BRANDON — The board of the BLSG Mosquito Control District has approved a settlement proposal in the lawsuit between them and the Toxic Action Center. The lawsuit has cost the district $41,668 since it was first filed last summer.
The BLSG, according to budget information in its annual report, spent $20,344 on legal costs in 2018. The district asked member towns for $25,000 in additional legal expenses in its budget request this year, which was approved by all five towns.
“We filed additional information with the Agency of Natural Resources, which they accepted,” board chair Ben Lawton told the Brandon Reporter. “The TAC then reached out to us with a settlement proposal, which the board authorized me to approve.”
Once all parties have signed the settlement it will go to the Vermont Environmental Court for approval.
The additional information, filed with the Department of Environmental Conservation as an addendum to the original permit, included information on what the BLSG is spraying in the Brandon, Leicester, Salisbury, Goshen and Pittsford areas and why it chose to use those chemicals.
“This is very good news,” Lawton said. “The additional information was enough that the TAC chose not to continue litigation.”
The suit was originally filed on behalf of a handful of local residents who were concerned about the effects of pesticides on animal life and water quality, as well as its impact on human beings. The TAC, a New England-based environmental activist group, was represented pro-bono by the Environmental and Natural Resources Law Clinic at Vermont Law School.
The TAC alleged in the suit that the BLSG did not follow strict state protocols regarding informing the public on pesticides that were to be sprayed when the bug district originally filed its permit application.
In a meeting last week, board members discussed several possible ways to better inform residents of the chemicals being used and formed a committee to look into some new technology that may help them accomplish those goals.
These steps might include ways to send out emails or text messages to residents informing them of when BLSG staff are spraying and also vehicle tracking devices that would allow residents to see where the trucks have been operating. Some of those trackers would even show whether the sprayers were turned on when they passed residents’ houses.
“It goes back to what we’ve been saying,” Salisbury selectboard member and BLSG board member Paul Vaczy said. “We need to do a better job of being more transparent and informative. We need a way to get the information about when we’re spraying, what we’re spraying, and why to the public.”
Lawton is hopeful the matter will be agreed upon and settled in the Environmental Court within a week or two.
Mason Overstreet, attorney with the Vermont Law School who has been handling the case for the TAC, said on Thursday morning that he was not prepared to comment until the settlement agreement-order is executed by all of the parties and filed with the Environmental Court.

▸ **LISTED RECORDS**:
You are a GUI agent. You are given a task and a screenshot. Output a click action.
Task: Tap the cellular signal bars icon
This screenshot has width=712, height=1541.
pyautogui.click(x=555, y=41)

* * *

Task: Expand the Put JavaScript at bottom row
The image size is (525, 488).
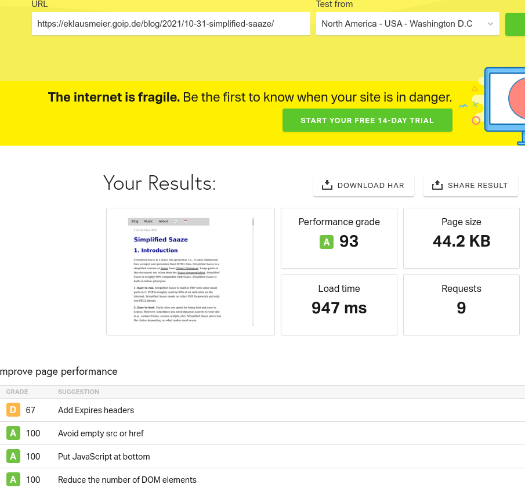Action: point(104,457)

▸ **TASKS FOR THIS EXERCISE**:
(A) From the article on the mosquito control lawsuit, write out the passage starting at "Lawton is hopeful" and ending at "the Environmental Court.".
(B) In the article on the mosquito control lawsuit, who represented the Toxic Action Center for free?

▸ **EXPECTED RESPONSES**:
(A)
Lawton is hopeful the matter will be agreed upon and settled in the Environmental Court within a week or two.
Mason Overstreet, attorney with the Vermont Law School who has been handling the case for the TAC, said on Thursday morning that he was not prepared to comment until the settlement agreement-order is executed by all of the parties and filed with the Environmental Court.

(B) The Environmental and Natural Resources Law Clinic at Vermont Law School